陈贵人实在不知道该说什么,摆了摆手,背过身去重新躺下,携花看她这样也不敢打扰,上前帮她捏好被角,磕了个头才退出去。
陈贵人听着远去的脚步眼角缓缓滑落一滴泪水,她现在是真的不知道该怎么办了,从前在家里她就是最没心没肺的那个,处事不如大姐周全,想事不如三妹缜密,做事也没有小妹仔细,而如今物是人非,原先要好的四姐妹分崩离析,她能怎么办?该怎么办?

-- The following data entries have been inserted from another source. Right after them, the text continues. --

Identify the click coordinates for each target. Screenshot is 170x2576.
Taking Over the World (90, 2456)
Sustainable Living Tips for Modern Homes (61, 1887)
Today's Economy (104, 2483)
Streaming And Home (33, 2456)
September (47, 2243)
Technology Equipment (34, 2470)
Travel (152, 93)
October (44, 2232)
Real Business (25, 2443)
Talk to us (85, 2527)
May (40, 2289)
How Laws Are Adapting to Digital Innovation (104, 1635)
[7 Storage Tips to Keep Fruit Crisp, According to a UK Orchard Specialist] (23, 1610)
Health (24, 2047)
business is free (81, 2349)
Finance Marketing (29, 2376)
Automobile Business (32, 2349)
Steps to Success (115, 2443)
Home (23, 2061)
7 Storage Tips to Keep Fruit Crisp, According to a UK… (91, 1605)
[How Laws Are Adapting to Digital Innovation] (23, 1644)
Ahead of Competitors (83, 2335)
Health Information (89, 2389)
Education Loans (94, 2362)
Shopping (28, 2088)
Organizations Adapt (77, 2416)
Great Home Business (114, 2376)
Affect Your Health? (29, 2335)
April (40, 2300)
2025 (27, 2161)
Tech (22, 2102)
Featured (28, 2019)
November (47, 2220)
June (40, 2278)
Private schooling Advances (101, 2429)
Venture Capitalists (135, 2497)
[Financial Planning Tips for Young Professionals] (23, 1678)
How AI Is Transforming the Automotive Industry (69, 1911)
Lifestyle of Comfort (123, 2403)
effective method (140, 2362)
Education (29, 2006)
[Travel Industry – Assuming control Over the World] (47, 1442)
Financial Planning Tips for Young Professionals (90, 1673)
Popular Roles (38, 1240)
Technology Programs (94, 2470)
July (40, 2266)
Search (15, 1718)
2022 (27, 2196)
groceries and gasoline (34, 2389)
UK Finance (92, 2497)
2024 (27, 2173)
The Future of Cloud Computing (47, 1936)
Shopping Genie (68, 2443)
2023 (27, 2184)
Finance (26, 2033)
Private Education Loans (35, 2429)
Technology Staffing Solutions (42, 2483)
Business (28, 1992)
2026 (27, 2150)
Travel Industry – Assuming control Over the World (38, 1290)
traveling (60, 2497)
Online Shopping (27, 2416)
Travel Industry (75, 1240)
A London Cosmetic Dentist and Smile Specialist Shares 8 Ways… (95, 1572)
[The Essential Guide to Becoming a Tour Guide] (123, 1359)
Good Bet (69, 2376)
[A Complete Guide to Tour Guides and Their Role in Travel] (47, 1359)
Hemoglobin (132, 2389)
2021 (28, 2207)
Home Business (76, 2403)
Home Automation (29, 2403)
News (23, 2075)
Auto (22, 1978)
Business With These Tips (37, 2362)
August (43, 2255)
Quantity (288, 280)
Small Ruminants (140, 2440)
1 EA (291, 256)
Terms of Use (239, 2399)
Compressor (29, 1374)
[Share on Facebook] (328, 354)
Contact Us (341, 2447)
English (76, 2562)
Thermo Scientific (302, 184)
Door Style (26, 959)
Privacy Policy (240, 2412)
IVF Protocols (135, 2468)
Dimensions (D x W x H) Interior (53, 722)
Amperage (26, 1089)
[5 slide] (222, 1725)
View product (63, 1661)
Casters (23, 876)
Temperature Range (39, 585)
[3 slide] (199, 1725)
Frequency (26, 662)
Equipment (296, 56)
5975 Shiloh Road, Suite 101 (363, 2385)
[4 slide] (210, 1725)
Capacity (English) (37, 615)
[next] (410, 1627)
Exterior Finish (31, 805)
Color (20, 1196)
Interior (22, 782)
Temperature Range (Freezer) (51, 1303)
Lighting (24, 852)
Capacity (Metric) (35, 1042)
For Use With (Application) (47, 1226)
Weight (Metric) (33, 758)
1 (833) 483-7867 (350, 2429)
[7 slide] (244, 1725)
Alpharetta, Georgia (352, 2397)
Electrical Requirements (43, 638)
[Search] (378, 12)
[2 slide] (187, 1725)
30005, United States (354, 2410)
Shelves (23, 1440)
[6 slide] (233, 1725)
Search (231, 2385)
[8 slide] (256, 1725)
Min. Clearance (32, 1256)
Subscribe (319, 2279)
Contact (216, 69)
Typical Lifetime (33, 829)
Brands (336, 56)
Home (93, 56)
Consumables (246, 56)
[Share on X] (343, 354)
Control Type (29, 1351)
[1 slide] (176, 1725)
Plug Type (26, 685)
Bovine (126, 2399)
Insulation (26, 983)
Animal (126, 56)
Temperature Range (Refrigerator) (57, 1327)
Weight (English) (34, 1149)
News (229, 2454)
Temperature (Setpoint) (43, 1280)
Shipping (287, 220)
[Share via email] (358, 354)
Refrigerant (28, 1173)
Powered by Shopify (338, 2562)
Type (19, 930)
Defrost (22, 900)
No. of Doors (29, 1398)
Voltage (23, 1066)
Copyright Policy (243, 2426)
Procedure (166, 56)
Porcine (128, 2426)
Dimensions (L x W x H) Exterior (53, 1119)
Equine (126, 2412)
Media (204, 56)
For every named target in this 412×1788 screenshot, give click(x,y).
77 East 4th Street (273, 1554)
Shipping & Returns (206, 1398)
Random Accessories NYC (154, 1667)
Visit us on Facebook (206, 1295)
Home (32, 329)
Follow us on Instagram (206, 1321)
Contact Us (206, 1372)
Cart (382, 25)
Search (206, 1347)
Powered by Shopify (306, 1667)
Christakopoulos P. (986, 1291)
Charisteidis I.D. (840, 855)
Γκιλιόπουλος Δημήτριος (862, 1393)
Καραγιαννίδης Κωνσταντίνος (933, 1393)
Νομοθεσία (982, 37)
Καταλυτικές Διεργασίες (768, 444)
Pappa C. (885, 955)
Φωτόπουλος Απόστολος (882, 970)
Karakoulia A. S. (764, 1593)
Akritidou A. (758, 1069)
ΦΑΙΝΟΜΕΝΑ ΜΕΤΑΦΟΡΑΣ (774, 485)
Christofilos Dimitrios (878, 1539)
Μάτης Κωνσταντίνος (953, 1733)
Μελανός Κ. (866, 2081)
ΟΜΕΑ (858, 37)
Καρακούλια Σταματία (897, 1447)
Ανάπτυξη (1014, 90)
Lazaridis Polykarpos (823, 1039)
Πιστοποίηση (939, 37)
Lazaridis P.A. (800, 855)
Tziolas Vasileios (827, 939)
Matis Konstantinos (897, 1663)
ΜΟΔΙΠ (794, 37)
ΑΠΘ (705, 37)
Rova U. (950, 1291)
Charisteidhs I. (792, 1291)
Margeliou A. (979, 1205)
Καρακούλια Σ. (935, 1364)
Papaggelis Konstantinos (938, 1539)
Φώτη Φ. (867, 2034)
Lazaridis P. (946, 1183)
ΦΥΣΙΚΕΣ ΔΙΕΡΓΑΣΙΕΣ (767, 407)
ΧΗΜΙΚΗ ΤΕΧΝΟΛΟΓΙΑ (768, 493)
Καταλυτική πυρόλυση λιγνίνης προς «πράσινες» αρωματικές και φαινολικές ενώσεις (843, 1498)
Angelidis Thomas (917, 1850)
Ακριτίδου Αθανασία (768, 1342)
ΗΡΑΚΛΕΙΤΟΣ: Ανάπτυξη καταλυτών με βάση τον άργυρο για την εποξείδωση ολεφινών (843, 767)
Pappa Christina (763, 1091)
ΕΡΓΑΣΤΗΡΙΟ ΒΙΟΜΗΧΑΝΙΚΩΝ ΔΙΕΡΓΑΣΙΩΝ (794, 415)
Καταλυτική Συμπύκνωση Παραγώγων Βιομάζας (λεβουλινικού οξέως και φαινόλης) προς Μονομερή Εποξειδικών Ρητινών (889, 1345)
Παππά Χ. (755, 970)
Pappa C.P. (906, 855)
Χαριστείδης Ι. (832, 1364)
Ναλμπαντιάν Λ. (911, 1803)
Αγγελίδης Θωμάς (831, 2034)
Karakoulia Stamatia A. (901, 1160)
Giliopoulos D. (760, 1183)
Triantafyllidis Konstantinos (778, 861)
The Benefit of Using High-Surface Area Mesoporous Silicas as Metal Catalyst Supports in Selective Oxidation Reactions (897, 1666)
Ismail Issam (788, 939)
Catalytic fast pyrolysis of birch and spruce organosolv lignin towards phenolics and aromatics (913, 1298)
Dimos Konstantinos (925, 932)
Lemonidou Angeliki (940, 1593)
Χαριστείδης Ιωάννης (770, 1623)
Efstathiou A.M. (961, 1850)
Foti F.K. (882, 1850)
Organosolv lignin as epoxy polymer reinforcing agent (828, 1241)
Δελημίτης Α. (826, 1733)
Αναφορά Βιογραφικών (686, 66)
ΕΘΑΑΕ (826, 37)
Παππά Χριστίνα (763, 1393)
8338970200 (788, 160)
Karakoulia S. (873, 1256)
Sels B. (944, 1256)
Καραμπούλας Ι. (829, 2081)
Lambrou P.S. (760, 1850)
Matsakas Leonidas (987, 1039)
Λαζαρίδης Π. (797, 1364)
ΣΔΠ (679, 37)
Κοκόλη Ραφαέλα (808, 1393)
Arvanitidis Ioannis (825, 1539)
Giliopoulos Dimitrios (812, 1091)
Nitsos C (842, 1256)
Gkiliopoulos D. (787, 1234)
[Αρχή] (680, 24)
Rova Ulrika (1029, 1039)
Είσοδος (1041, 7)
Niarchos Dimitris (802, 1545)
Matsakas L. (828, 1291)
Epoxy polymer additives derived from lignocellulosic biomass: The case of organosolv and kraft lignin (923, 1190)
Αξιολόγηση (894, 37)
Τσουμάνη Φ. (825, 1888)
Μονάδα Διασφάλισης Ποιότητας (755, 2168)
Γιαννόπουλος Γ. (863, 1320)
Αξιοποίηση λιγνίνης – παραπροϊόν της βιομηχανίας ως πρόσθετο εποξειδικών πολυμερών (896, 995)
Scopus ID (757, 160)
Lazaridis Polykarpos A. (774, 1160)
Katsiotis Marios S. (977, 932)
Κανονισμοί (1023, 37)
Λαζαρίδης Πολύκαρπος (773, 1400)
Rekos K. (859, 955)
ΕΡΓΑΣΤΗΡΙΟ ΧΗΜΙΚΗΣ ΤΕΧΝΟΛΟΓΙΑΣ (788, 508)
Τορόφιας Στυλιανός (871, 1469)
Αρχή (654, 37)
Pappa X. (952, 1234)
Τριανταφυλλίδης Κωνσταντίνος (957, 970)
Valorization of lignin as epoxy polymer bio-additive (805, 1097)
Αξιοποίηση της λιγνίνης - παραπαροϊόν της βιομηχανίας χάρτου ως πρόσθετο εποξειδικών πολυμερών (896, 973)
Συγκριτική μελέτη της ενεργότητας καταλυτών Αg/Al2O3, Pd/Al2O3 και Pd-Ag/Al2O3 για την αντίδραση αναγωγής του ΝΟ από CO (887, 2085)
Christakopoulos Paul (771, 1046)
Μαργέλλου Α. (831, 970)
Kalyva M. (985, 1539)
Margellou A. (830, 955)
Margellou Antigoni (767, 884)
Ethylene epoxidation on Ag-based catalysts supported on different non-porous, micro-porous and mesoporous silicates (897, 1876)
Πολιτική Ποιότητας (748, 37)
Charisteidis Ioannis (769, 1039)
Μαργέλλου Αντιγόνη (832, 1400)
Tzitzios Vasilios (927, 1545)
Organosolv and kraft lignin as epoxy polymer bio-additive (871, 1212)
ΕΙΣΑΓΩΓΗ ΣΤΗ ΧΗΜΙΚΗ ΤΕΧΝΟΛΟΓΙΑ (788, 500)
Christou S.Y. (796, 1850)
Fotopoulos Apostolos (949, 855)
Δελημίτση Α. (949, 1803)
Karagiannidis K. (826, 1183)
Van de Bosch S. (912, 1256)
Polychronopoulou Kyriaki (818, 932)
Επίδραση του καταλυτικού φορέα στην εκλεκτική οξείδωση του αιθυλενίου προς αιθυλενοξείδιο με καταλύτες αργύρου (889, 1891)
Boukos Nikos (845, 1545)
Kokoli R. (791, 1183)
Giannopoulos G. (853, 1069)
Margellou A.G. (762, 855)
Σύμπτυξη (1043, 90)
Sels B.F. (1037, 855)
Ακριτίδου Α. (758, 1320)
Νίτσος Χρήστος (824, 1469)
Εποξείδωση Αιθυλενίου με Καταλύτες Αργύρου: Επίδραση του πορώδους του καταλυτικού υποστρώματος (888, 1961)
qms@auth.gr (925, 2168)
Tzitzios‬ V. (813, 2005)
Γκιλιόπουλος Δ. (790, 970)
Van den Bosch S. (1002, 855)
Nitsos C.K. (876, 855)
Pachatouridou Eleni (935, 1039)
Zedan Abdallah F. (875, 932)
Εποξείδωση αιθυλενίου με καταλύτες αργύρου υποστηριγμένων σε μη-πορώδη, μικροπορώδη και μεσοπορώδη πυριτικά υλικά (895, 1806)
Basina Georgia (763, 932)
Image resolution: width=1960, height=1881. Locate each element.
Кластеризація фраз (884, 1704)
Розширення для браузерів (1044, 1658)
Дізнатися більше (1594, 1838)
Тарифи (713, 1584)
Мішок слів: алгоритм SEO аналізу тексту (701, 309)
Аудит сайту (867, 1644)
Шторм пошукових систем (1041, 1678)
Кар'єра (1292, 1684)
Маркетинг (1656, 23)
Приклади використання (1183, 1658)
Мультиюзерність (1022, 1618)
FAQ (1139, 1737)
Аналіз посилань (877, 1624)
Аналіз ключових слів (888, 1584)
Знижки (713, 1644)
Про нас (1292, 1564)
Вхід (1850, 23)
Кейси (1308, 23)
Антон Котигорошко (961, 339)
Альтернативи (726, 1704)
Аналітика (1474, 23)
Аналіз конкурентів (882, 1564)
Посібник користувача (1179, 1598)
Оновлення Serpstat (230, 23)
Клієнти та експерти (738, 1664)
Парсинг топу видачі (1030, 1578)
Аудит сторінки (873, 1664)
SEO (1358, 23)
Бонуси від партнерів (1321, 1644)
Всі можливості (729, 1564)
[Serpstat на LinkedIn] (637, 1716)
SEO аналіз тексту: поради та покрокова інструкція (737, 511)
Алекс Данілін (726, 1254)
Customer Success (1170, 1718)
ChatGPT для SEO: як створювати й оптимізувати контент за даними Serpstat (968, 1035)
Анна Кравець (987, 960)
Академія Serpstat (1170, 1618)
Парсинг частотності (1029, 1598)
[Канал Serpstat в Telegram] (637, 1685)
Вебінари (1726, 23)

别处都有几分惨淡的味道,唯独翠红舍里现在是喜庆得颇有要过年过节的感觉,单答应与姚答应一回来就吩咐了底下人好酒好菜地端上来,狠狠地庆贺一番当下,又展望下未来,只觉得自己已经是一人之下万人之上,底下人都已经对着自己顶礼膜拜了。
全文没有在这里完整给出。